Two of China’s biggest exchanges have closed today in line with the unofficial orders of China’s Communist Party which asked all exchanges in the country to close down by the 30th of September, except OKCoin and Huobi which have been given until 30th of October.
ViaBTC tweeted out a short statement to say: “ViaBTC has closed our Exchange service from 00:00 Sept 30th, 2017. See you my friends.”
While BTCC said: “BTCChina CNY Exchange has stopped trading after operating for a world record of 2,305 days.”
BTCC is still operating in the BTC/USD pair, from what we can see. Handling nearly $19 million in trading volumes for the past 24 hours, but the BTC/CNY pair has ceased operating.
Earlier this month it was reported that following the opening of an investigation back in January this year, China’s authoritarian government reached a decision to close down all crypto exchanges.
Local authorities were asked to deliver and enforce the order, with Shanghai, where BTCC is based, seemingly being the first to act.
Beijing soon followed, ordering OKCoin and Huobi to close down by the end of October, with the longer time frame justified on the bases the two exchanges were too big and needed some more time.
The authorities have further ordered exchange executives to not leave the country or the local area, a decision that raised concerns in this space.
The Chinese government has not made an official announcement on the matter despite it being some three weeks or more since the exchanges were ordered to close, with the situation regarding Off the Counter (OTC) peer to peer trading remaining somewhat unclear.
However there are reports bitcoin trading continues in the country, with Yuan based localbitcoins trading volumes considerably increasing in China.

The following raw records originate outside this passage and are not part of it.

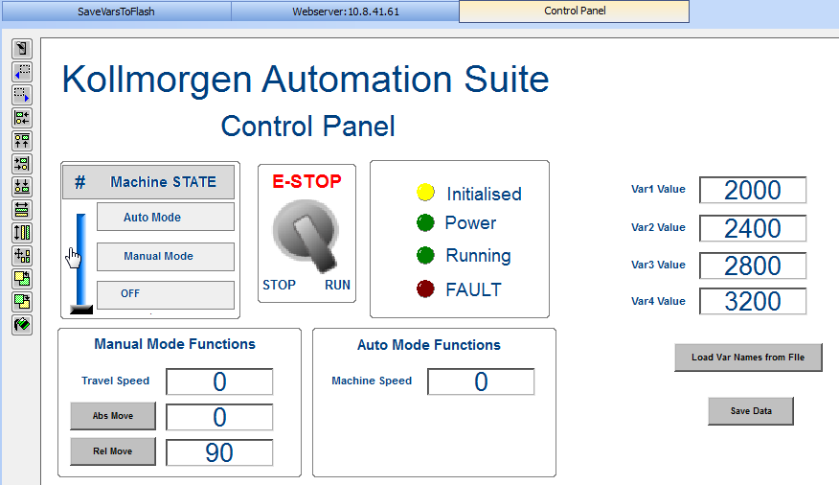The image size is (839, 485).
Task: Click the make same height icon
Action: [22, 233]
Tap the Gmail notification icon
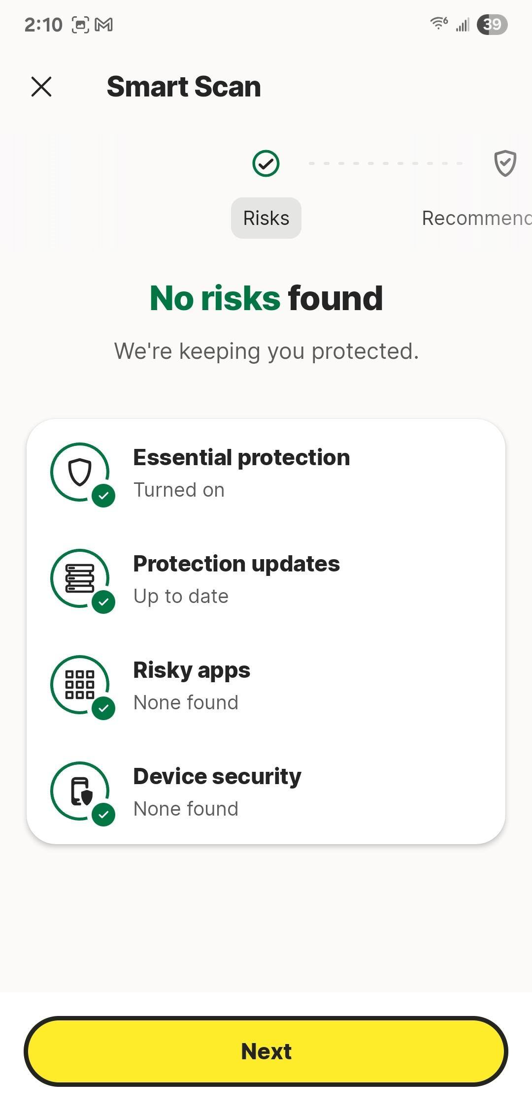 coord(104,25)
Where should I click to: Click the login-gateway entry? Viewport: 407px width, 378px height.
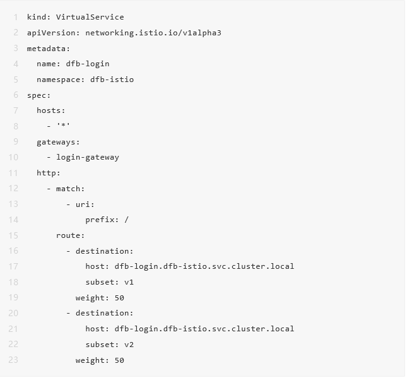[x=88, y=157]
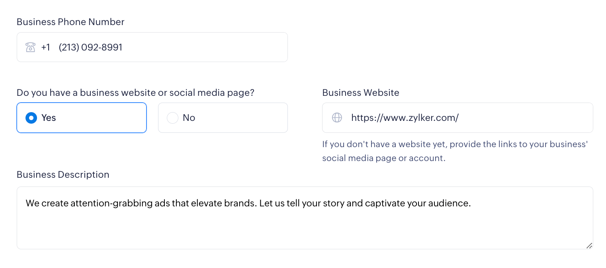The image size is (606, 268).
Task: Click the "Business Description" field label
Action: (63, 175)
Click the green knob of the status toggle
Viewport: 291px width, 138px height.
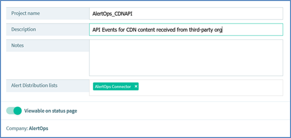(18, 111)
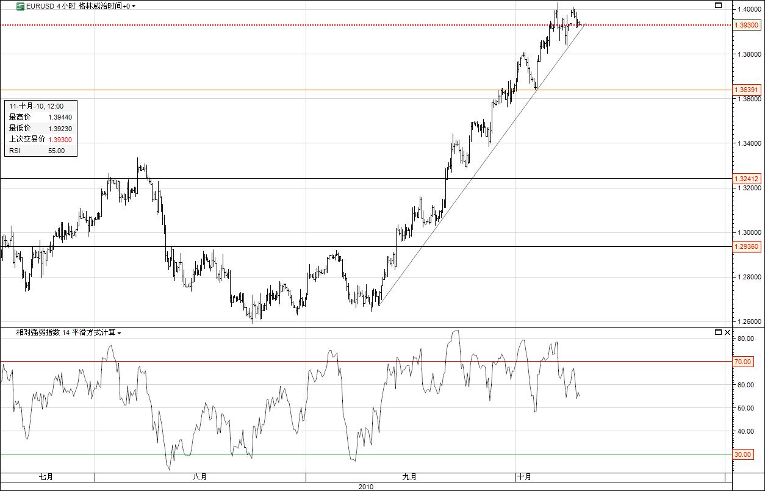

While volumes for centralized Chinese exchanges have as good as fallen off the map, with OKCoin, which once ruled bitcoin trading, down to 16th position, while Huobi has fallen down to 25th position.
China, therefore, has as good as exited the picture, with other jurisdictions, such as JPY, and Korean Won, taking their position, while bitcoin seemingly puts behind the episode and moves on.
It remains to be seen whether this is just a temporary measure, or whether the authoritarian government is planning to long term bar bitcoin.
It further remains to be seen whether they can, and at what cost such action was taken considering the wide application of blockchain technology and the very short supply of skills which might be denied to China by supporters of digital currencies.
But what appears clear is that the once open country has become an island of sorts as far as this space is concerned, with its effect appearing minimal at this stage for bitcoin specifically and digital currencies more generally.